Casper David Friedrich
kjs on 27th May 2022
Casper David Friedrich (1774-1840) was born in 1774 in Germany and he influenced the Romantic movement. He was one of his parents’ ten children. He received encouragement to sketch from an early age. Friedrich is considered one of the most prominent landscape artists from Germany. He is rated among some of the famous painters such as Thomas Cole, Paul Cezanne, Camille Pissarro, John Constable, Claude Monet and Vincent van Gogh. Ludwig Gotthard Kosegarten, Luthern theologian and pastor was a major source of influence on Friedrich. His favourite subjects were Gothic ruins, night skies and early morning light. He painted over 500 works in his lifetime. Some of his famous paintings were ‘Wanderer above the Sea of Fog’ and ‘Cross in the Mountains’.
His Early Life
Friedrich was born on the Baltic Sea Coast, in Griefswald, Swedish Pomerania in Germany. He lost many of his family members during his childhood, his mother, two sisters and one young brother before he turned 14. He studied art under the tutelage of artist Johann Gottfried Quistorp at the University of Greifswald. Later, Friedrich settled down in Dresden and entered the Academy of Copenhagen and studied under artists such as Christian August Lorentzen and Jens Juel. In 1805, he won the top prize at the Weimar competition and established himself as an up and coming painter.
His Major Artworks
Before Friedrich, very few western artists were creating landscape painting. They never treated landscape as a major genre subject for painting. ‘Cross in the Mountains’ was Friedrich’s first major painting made in 1808. Another two famous paintings made by Friedrich in the subsequent year were ‘Wanderer Above the Sea of Fog’ and ‘Chalk Cliffs’. But all these paintings failed to enjoy commercial success despite some enthusiastic reviews from certain artists. With the rise of Realism, Modernism and other movements in the world of art, Frederik’s started to lose the sheen and fell into obscurity in his later years.
Posthumous Fame
Friedrich’s works inspired many a painter after his death in 1906. His pure landscape paintings and his landscapes featuring human and other elements became a major passion among western painters. Some of his paintings were displayed in a Romanticism exhibit in Berlin in 1906. Artworld started recognizing him as one of the most important German artists. Friedrich’s works are presently on display in major galleries and museums such as National Gallery, the Hermitage Museum, etc.

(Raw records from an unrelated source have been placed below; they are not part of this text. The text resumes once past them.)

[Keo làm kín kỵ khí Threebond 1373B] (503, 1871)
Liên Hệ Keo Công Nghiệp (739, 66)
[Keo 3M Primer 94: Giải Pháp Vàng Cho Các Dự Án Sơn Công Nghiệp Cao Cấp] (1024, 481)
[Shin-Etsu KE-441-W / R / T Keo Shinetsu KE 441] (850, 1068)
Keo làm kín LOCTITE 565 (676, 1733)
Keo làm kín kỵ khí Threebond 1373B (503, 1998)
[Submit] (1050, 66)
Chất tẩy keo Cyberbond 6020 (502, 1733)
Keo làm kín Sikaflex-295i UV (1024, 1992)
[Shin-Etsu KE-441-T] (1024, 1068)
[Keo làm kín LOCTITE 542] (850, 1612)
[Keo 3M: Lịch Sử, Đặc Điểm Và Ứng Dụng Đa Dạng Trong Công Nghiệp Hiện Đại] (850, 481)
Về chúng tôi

Friedrich’s Major Paintings
Friedrich’s early work, ‘Cross in the Mountains‘ (1808-1809), was a commissioned work, probably, for a family chapel. The painting features a cross atop a mountain in a landscape setting. ‘The Abbey in the Oakwood‘ (1808-1810) depicts a group of monks carrying a coffin past a ruined church and stand of barren trees. Friedrich’s other work ‘Morning in the Riesengebirge (1811) shows a barely visible cross within a mounting setting, surrounded by morning mist and clouds. ‘Wanderer above the Sea of Fog (1818), ‘Chalk Cliffs on Rugen’ (1818), ‘Moonrise over the Sea (1822), ‘The Sea of Ice (1823-24), ‘Man and Woman Contemplating the Moon’ (1824) are some of his other famous works.